The European Investment Bank (EIB) is aiming to attract private finance into residential energy efficiency modernisation via a guarantee scheme funded by the Lithuanian Government.
The Lithuanian Leveraged Fund, a guarantee scheme funded with EUR 100 million of EU Structural and Investment Funds and national resources, comes in support of energy efficiency investments to cut energy bills in thousands of Lithuanian homes. The structure will maximise the funds available for the “Multi-apartment Building Modernisation Programme”, a key government priority with national and municipal backing.
The fund will enable banks to increase their lending under the terms of the Modernisation Programme, thus boosting its scale and outreach across Lithuania. Rolling out the guarantee is expected to generate bank lending of up to EUR 500 million for modernisation loans, enabling the modernisation of up to 32,500 apartments in nearly 1,500 multi-apartment buildings, until 2023. This will multiply the available public resources five times in a period of growing demand for energy efficiency investments in residential housing across the country.
“With the signature of the Leveraged Fund agreement we continue to expand on the successful JESSICA programme and take a big step forward in terms of effectively using EU funds to attract private resources for renovation of multi-apartment buildings in Lithuania.” said Romualdo Massa Bernucci, EIB Deputy Director General,
The Leveraged Fund will enable tens of thousands of apartment owners to refurbish their houses and enjoy significant energy savings.
“The success of this programme will have a substantial positive effect on the sustainable economic growth in the country and can improve the lives of many Lithuanians.”
Finance Minister Rasa Budbergytė added: “By establishing this risk-sharing fund we encourage an active contribution of private capital towards the renovation of multi-apartment buildings, part of which will be guaranteed by EU funds. We believe that this financial instrument will accelerate renovation works and help achieve higher efficiency.
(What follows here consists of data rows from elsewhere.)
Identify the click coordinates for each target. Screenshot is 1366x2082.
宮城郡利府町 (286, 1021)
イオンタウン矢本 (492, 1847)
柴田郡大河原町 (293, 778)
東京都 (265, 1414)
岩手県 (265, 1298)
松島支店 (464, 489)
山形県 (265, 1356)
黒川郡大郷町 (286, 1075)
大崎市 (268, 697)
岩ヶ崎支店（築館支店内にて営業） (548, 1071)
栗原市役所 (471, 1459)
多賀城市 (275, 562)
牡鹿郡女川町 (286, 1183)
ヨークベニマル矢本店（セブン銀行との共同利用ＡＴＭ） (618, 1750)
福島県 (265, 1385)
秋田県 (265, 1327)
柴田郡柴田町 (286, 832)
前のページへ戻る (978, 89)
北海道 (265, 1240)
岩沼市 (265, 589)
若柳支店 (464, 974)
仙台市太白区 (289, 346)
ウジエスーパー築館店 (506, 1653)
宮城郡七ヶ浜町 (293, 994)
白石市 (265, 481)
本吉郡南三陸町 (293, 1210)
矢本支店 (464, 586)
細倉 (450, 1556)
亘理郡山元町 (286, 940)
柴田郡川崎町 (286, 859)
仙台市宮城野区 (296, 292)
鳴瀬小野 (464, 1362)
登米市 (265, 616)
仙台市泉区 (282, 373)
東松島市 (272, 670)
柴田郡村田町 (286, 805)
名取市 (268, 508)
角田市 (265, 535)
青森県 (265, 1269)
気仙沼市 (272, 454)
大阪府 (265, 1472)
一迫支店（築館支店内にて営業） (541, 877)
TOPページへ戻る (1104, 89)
In its own right this is good news for the construction sector, which will have more work, as well as for the people, who will be able to enjoy their renovated warmer homes, while saving money on heating.”
Minister of Environment Kęstutis Trečiokas said: “Renovation is an area that yields stunning results and its positive changes can be felt by almost everyone. After refurbishing their houses, hundreds of thousands of Lithuanian residents enjoy nicer surroundings and, I have no doubt, are happier. I am very glad that along with the reduction in energy consumption in the renovated houses, CO2 emissions have decreased significantly as well. In the renovated buildings, more than 40% of the energy used for heating is saved, which is yet another step towards the preservation of the environment and a rational consumption of natural resources.”